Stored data
- Opening Delimiter -
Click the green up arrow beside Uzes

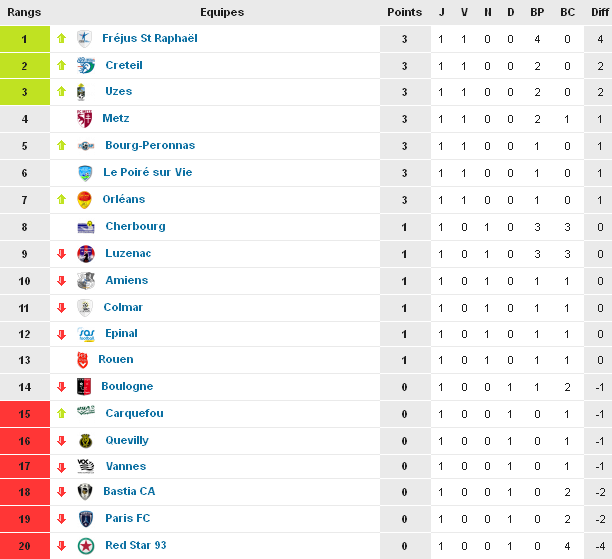click(61, 92)
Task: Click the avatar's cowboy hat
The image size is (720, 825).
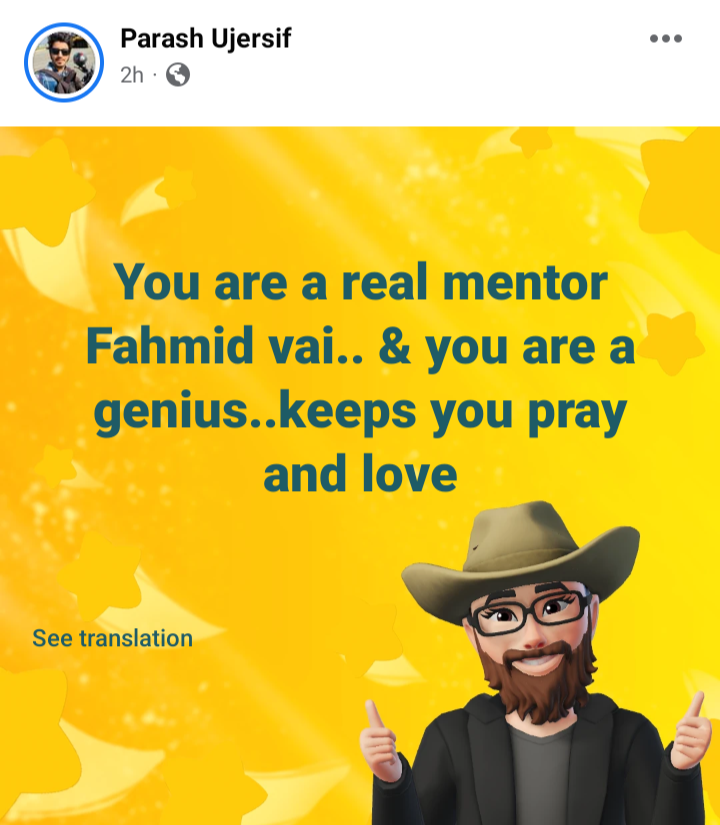Action: point(521,558)
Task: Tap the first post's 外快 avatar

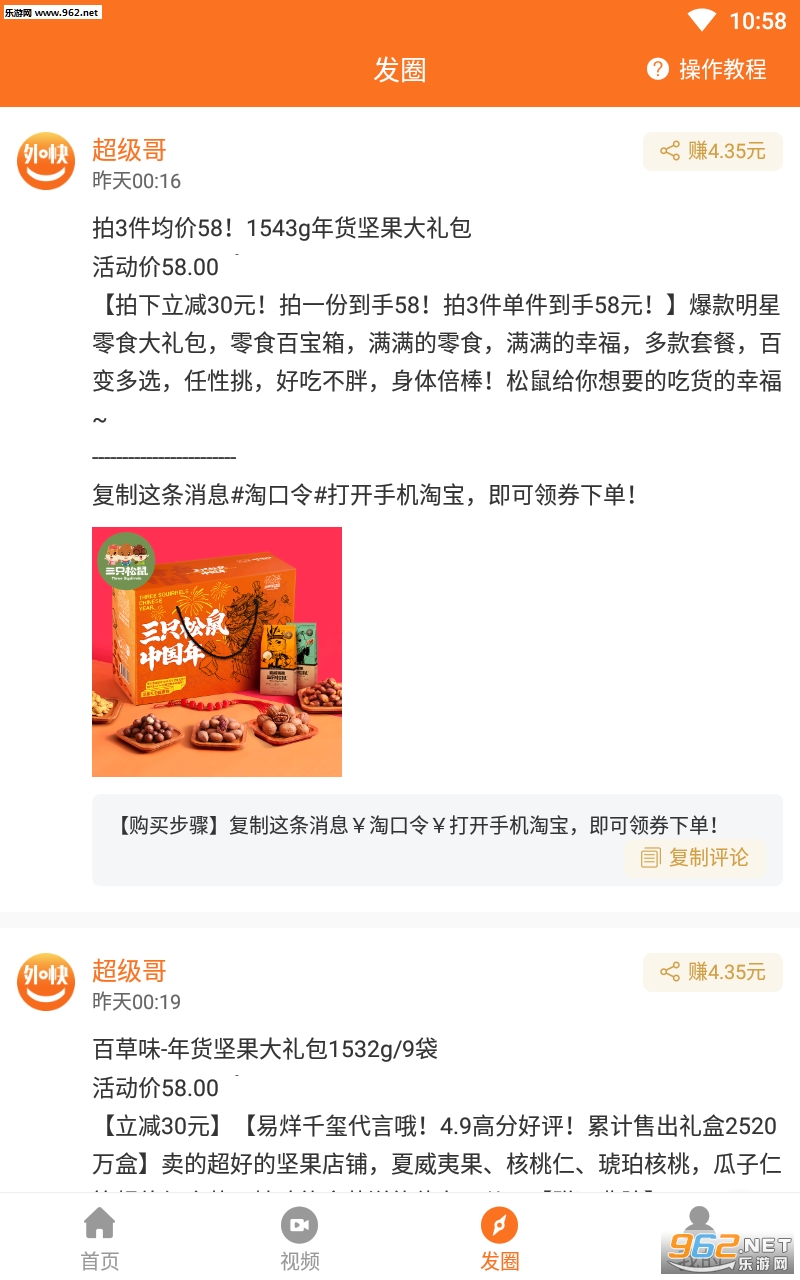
- Closing Delimiter -
• ACTION ITEM: The word is "Task". Copy every line above where it appears.

• ANSWER SECTION:
Task: Click the avatar's cowboy hat
Task: Tap the first post's 外快 avatar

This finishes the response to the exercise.